Short task
From the listing below, pick out and copy each line containing the word "height". Case counts.

--- Start Data shown ---

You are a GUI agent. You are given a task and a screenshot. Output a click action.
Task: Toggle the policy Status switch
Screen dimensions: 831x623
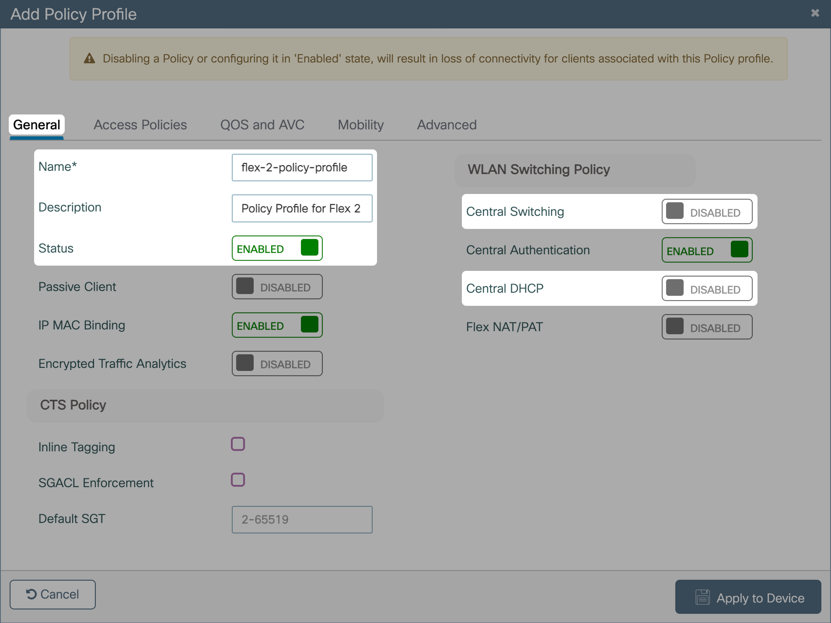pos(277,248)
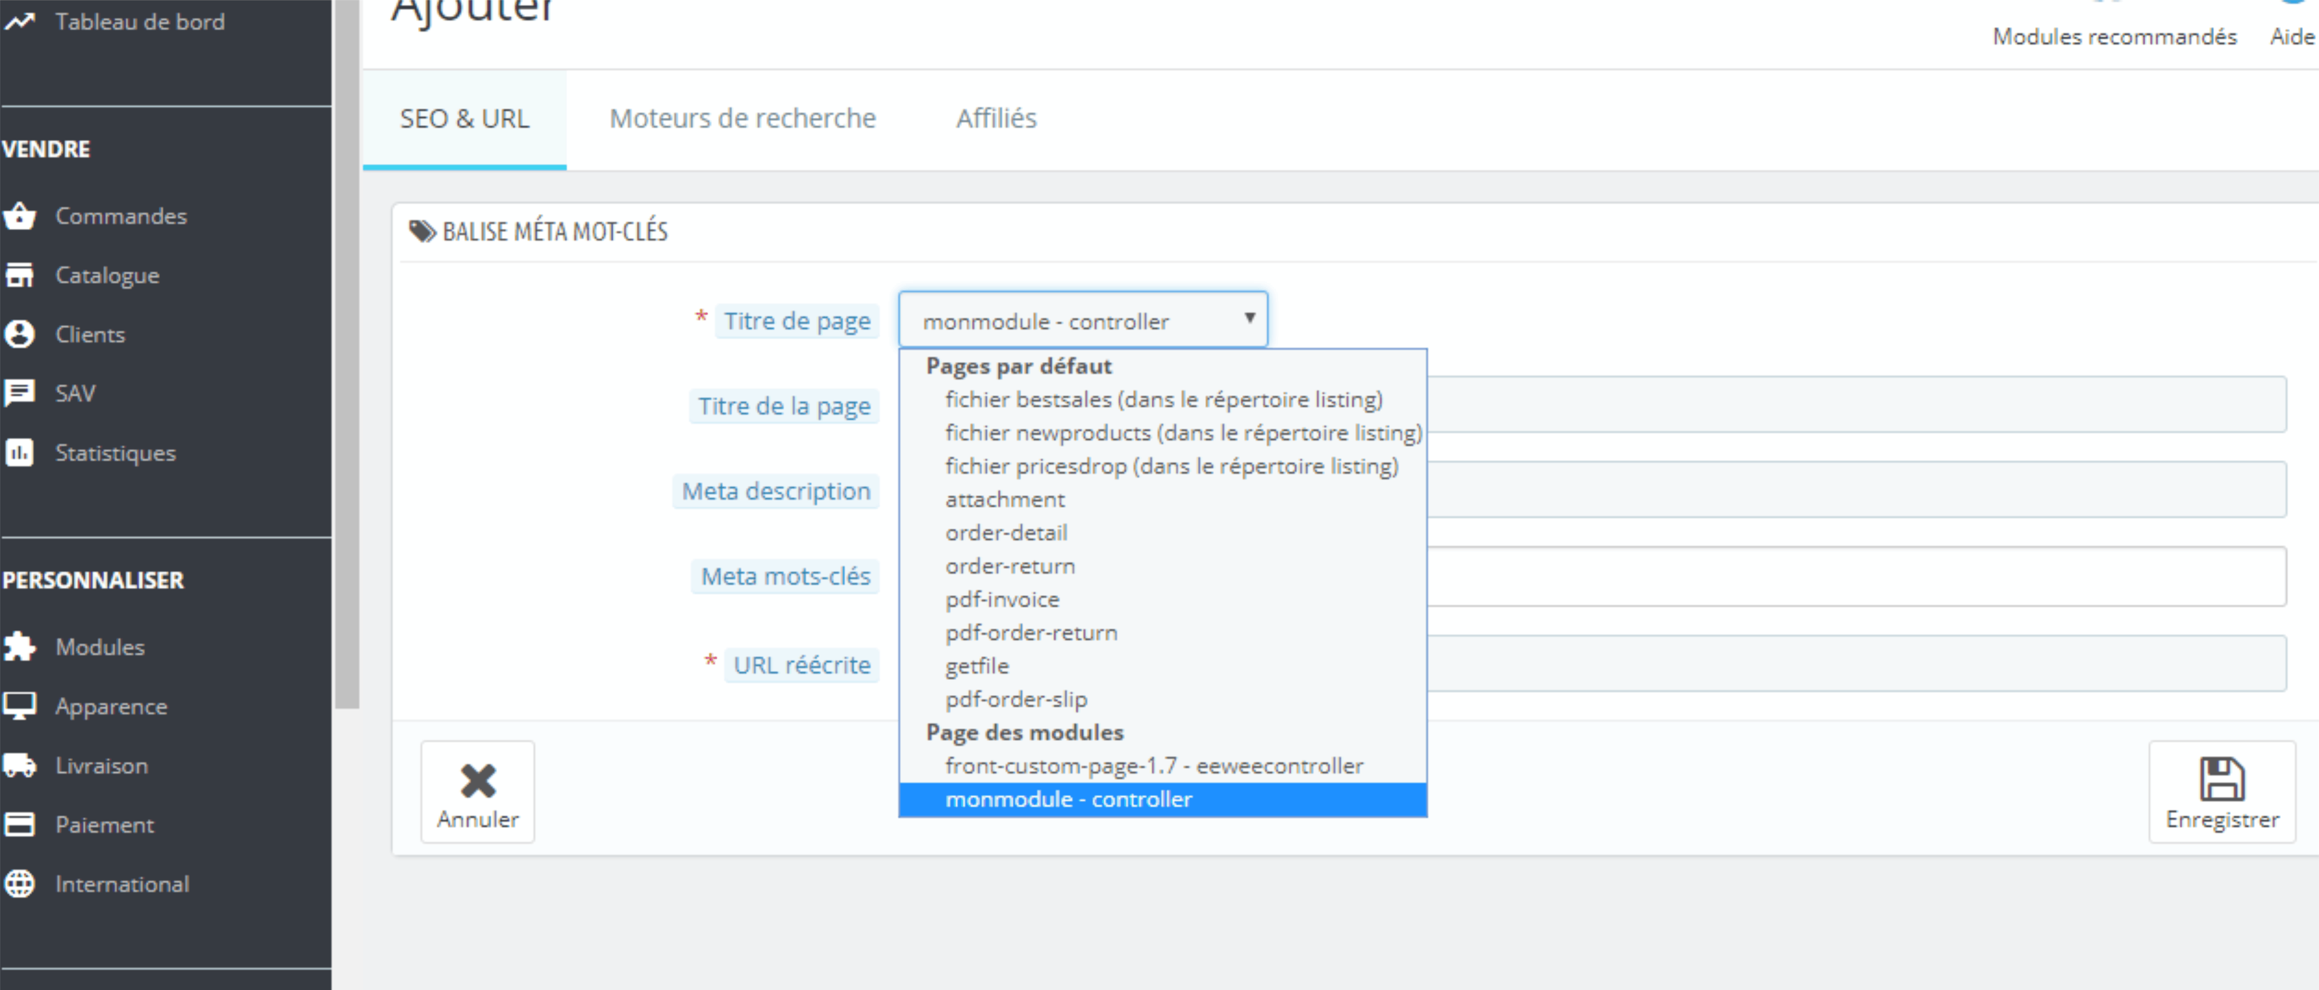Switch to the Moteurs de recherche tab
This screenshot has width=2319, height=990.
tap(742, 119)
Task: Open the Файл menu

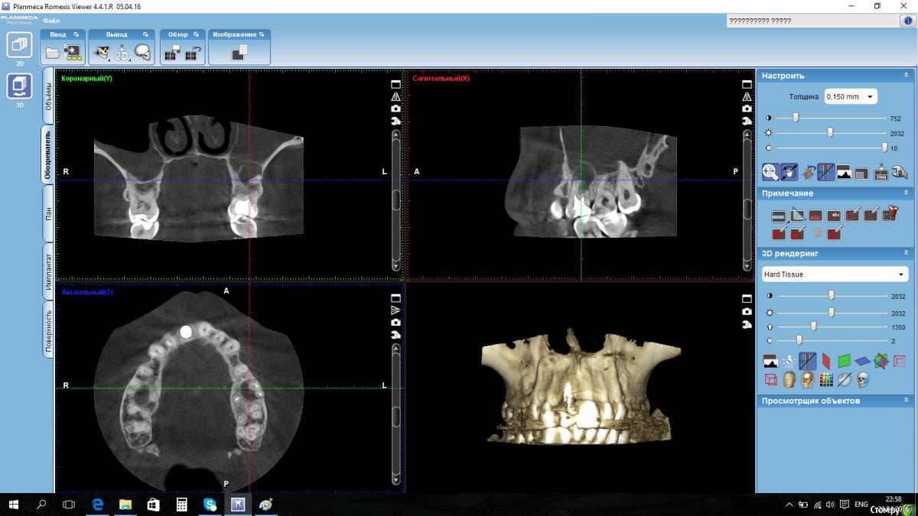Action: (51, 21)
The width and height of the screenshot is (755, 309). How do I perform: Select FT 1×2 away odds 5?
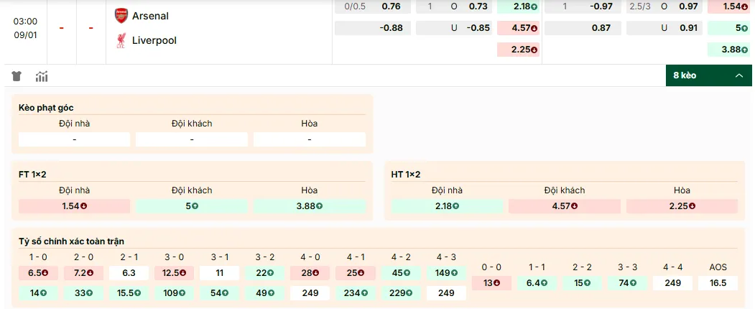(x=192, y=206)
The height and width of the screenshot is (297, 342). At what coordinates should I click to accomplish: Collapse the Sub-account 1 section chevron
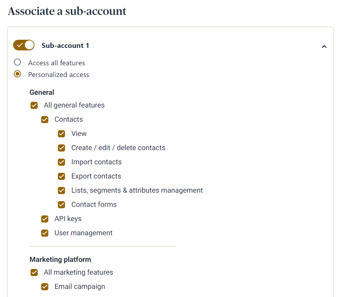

--- End Data shown ---

Response to the exercise
This screenshot has width=2319, height=990.
The width and height of the screenshot is (755, 309). How do I perform: Select FT 1×2 away odds 5?
The height and width of the screenshot is (297, 342). At what coordinates should I click to accomplish: Collapse the Sub-account 1 section chevron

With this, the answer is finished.